La santé de la mère et de l’enfant demeure l’une des priorités majeures de l’État du Sénégal. Dans cette optique, le ministère de la Santé et de l’Hygiène publique a conclu, hier, une convention de partenariat avec la Children’s Investment Fund Foundation (Ciff), marquant une nouvelle étape dans l’engagement du pays en faveur d’un système de santé plus équitable. La fondation a consenti un financement de près de sept milliards de francs CFA pour un projet d’une durée de trois ans, destiné à accélérer la transformation du système sanitaire national afin de garantir à chaque femme et à chaque enfant un accès à des services de qualité.

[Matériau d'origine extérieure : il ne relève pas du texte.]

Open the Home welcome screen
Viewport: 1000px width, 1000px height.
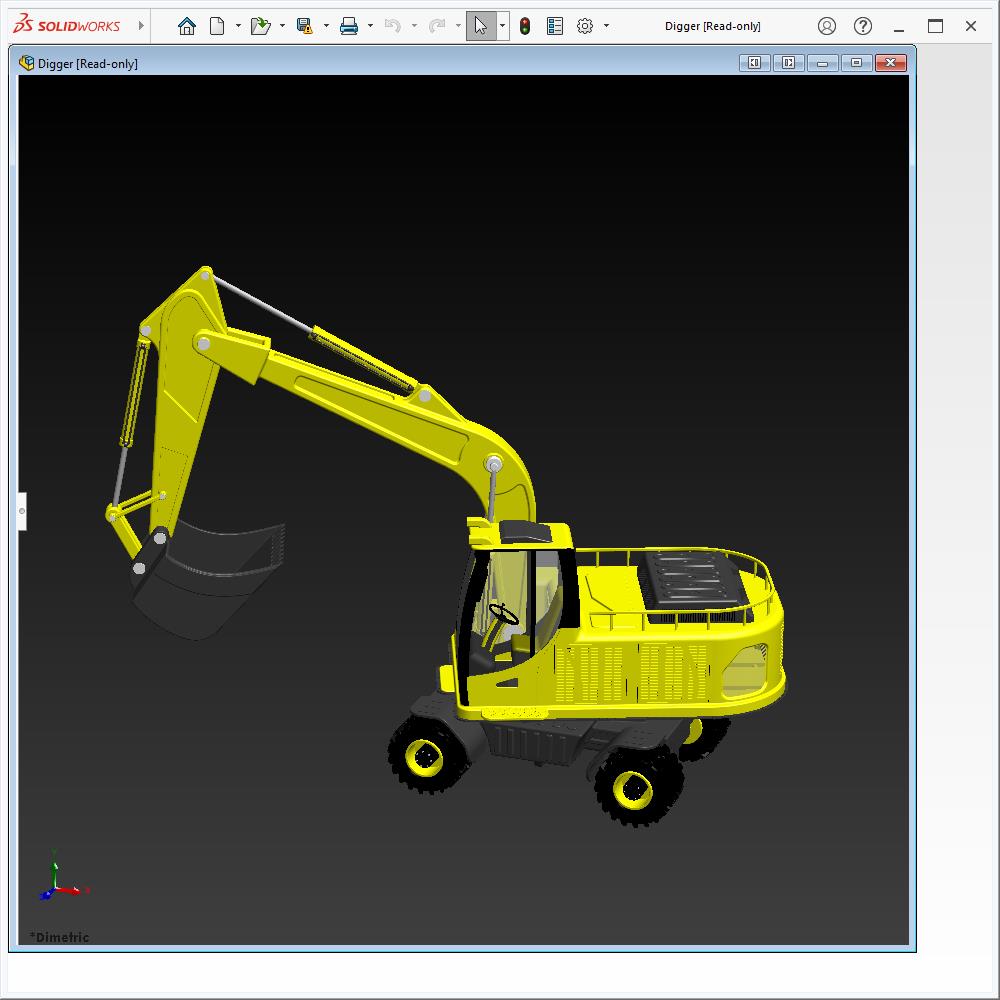186,26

Présidant la cérémonie de signature, le ministre de la Santé et de l’Hygiène publique, Ibrahima Sy, a salué une avancée décisive dans la marche du Sénégal vers un système de santé « plus résilient, équitable et performant ». Selon lui, le choix de la Fondation Ciff de financer directement son département constitue « une approche stratégique et innovante, fondée sur la confiance dans le leadership du Sénégal et la maturité de ses institutions sanitaires ».
Le projet financé permettra notamment :
l’acquisition d’équipements biomédicaux essentiels, dont du matériel de gynécologie et des équipements de blocs opératoires ;
l’équipement du service de gynécologie du centre de procréation médicalement assistée de l’Hôpital Dalal Jamm ;
la dotation de 30 ambulances médicalisées pour les zones à faible couverture sanitaire ;
le recrutement de 13 gynécologues et d’ingénieurs biomédicaux pour renforcer les capacités humaines du système.
Le ministre a exprimé sa reconnaissance envers la Fondation CIFF pour sa confiance, ainsi qu’à l’ensemble des équipes du ministère pour leur engagement constant au service du pays.
« Ensemble, faisons de ce partenariat un modèle d’innovation et de réussite », a conclu Dr Ibrahima Sy.
Le ministre a rappelé les progrès enregistrés ces dernières années, fruits d’un engagement collectif du gouvernement, des partenaires techniques et financiers, ainsi que de la société civile. Grâce à cette mobilisation, le taux de prévalence contraceptive moderne est passé de 8,9 % en 2010 à près de 26 % aujourd’hui. L’ambition du Sénégal, a-t-il précisé, est d’atteindre 46 % d’ici à 2028, conformément au Plan d’actions national budgétisé (Panb). Pour M. Sy, l’amélioration de la santé reproductive, maternelle et infantile demeure une pierre angulaire du développement humain, et le gouvernement reste déterminé à poursuivre ses efforts dans ce domaine.
De son côté, le directeur exécutif de la Fondation Ciff, Miles Kemplay, a réaffirmé l’engagement de son organisation à accompagner durablement le Sénégal. Outre ce financement, la fondation compte soutenir le gouvernement et ses partenaires dans la mise en œuvre de l’agenda de transformation nationale Sénégal 2050. M. Kemplay a salué les progrès remarquables réalisés ces dernières décennies en matière de santé maternelle. Il a rappelé que le taux de mortalité maternelle a régulièrement diminué pour s’établir aujourd’hui à 237 décès pour 100 000 naissances vivantes — une avancée significative, mais aussi un rappel du chemin qui reste à parcourir.
« Derrière chaque statistique se cachent une mère, une famille et une communauté dont l’avenir dépend de notre action collective », a-t-il souligné, invitant à poursuivre cet élan de solidarité et de responsabilité partagée.